**Stated exercise:**
Locate every line in the records that contains the string "menu", treating uppercase and lowercase as distinct, and copy each of those lines.

(Target position records)
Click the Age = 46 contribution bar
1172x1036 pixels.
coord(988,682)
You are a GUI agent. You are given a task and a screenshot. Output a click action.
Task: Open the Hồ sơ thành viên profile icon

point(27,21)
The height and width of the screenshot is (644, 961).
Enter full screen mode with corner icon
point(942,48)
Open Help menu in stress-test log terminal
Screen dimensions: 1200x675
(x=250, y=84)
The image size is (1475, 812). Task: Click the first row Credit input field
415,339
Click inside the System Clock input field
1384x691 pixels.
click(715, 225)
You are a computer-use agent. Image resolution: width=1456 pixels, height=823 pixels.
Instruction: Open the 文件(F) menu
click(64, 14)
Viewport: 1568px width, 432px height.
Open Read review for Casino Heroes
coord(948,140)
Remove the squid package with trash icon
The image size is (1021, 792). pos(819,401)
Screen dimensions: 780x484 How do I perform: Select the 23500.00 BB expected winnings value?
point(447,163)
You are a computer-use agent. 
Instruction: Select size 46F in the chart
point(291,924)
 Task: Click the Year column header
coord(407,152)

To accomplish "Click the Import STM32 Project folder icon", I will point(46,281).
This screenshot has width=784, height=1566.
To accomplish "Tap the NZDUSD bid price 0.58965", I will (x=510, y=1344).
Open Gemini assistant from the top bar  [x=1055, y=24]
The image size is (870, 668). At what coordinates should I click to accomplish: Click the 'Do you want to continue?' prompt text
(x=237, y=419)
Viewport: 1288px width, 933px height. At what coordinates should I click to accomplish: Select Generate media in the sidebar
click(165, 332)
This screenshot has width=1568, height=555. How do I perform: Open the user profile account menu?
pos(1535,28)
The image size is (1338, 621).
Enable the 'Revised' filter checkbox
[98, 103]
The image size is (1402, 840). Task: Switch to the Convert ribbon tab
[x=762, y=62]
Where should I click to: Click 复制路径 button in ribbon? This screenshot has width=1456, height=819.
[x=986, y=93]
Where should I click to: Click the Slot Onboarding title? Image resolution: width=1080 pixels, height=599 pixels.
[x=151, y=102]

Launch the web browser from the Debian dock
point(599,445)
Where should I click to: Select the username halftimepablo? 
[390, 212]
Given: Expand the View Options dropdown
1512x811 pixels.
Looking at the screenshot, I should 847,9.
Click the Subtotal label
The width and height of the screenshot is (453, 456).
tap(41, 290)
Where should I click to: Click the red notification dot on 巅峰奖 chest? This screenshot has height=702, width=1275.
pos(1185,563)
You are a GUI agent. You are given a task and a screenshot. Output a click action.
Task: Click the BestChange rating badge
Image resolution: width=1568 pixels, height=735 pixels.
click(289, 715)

**Output:**
Open Help menu in stress-test log terminal
Instruction: Open the 文件(F) menu
This screenshot has width=1568, height=555. How do I perform: Open the user profile account menu?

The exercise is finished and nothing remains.